Meet the foetus.
A little weekly ritual of mine and Tadpole’s consists of looking up on various websites the info for whatever week of pregnancy I happen to be in (the tail end of week 16 at the time of writing) and reading out the recap of baby’s development. ‘Ooh, it’s got fingernails!’ I shriek. Or ‘Ew, it can wee in the water in my tummy!’ (Which is the technical term for amniotic fluid, in case you were wondering.)
The one thing I dislike about these week-by-week foetal development diaries is that the writers, pursuing the laudable aim of making things as concrete and real as possible, tend to compare the size of the beast to that of a piece of fruit, say. In week 16-17, for example, baby is officially the size (but not yet the weight) of an avocado.
The problem with this, I find, is that when, after a week of eyeing up said avocado (and wondering why, if it’s that small, my belly is already the size of a large melon), I finally give in to the urge to EAT IT, French style, by cutting it in half, smothering it in French dressing and scooping out the flesh with a teaspoon, I feel somewhat uneasy. Not guilty, exactly, but let’s just say I don’t enjoy my feast quite as much as I should.
So, in order to remove ersatz-foetus from my diet altogether, Tadpole and I have devised the revolutionary Soft Toy Sizing SystemTM instead. (So, um, yes, the baby is the tiger, not the passport. The passport is provided for the purposes of scale.)
Tadpole’s soft toy collection is (dusty and) varied, and I look forward to the coming weeks, when tiger will be replaced by Wibbly Pig, for example, or Peter Rabbit. I must admit that I’m slightly less thrilled at the prospect of week 20, where my only correctly-sized option will be a big-nosed replica of Postman Pat, complete with spectacles and satchel.
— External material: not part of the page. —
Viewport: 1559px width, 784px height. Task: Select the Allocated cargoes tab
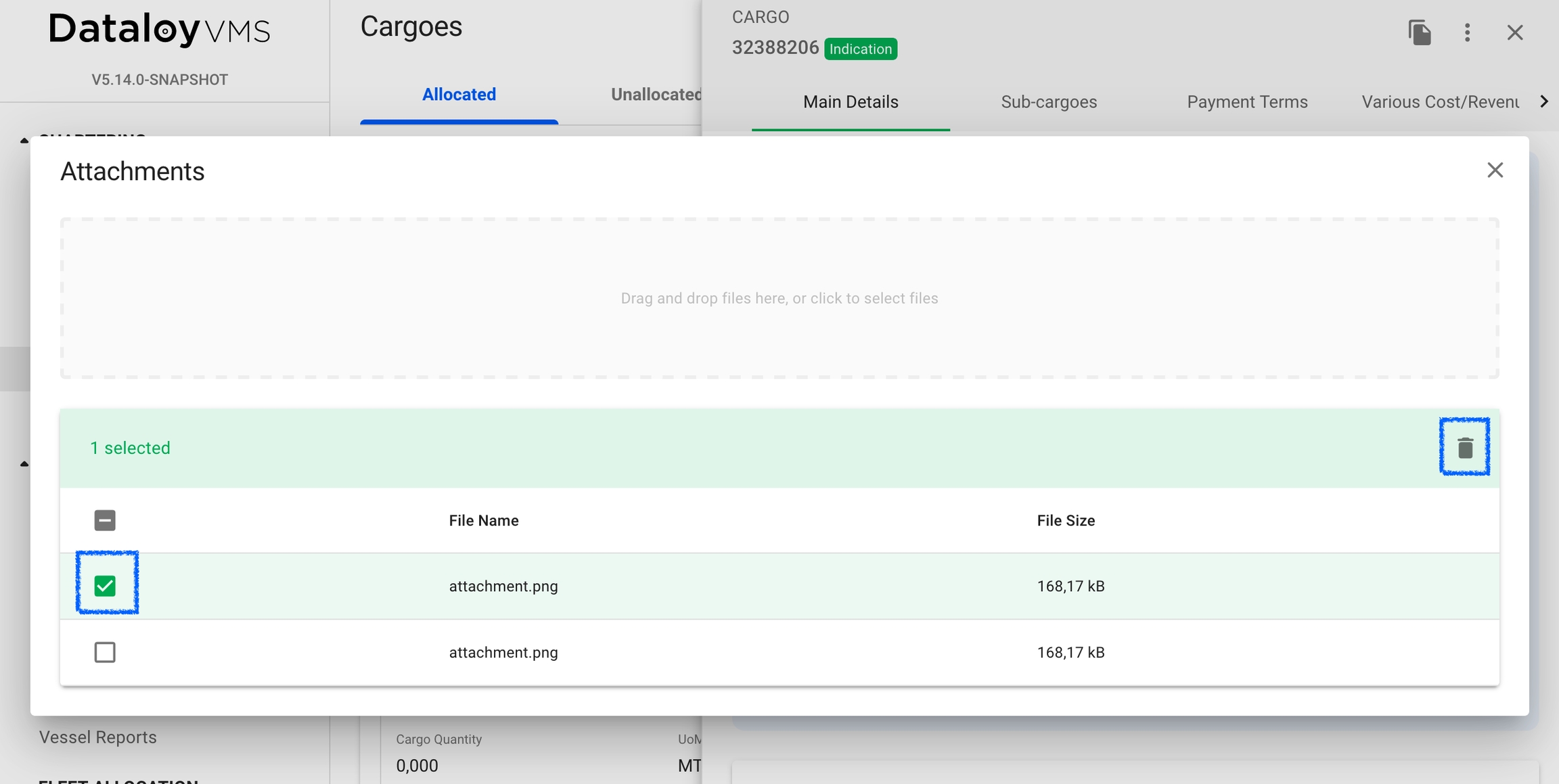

But the real problem, of course, will come when we get beyond the week 30 watershed, which represents the largest teddy in Tadpole’s collection – a wopping 30 cm long. How, I wonder to myself, shooting teddy an anxious sidelong glance and ‘kegeling’ furiously on the inside, can I possibly play host to something that will actually end up being more like 50 cm long at full term? Something which, in food terms, is described by babycentre’s helpful website as ‘a small pumpkin’?
I feel there is an argument, from that point onwards, for abandoning the ‘concrete and real’ approach and adopting a policy of deliberate vagueness instead, while simultaneously outlawing every ruler and tape measure in the house.
And needless to say, pumpkin will be off the menu chez petite come October. As will Halloween.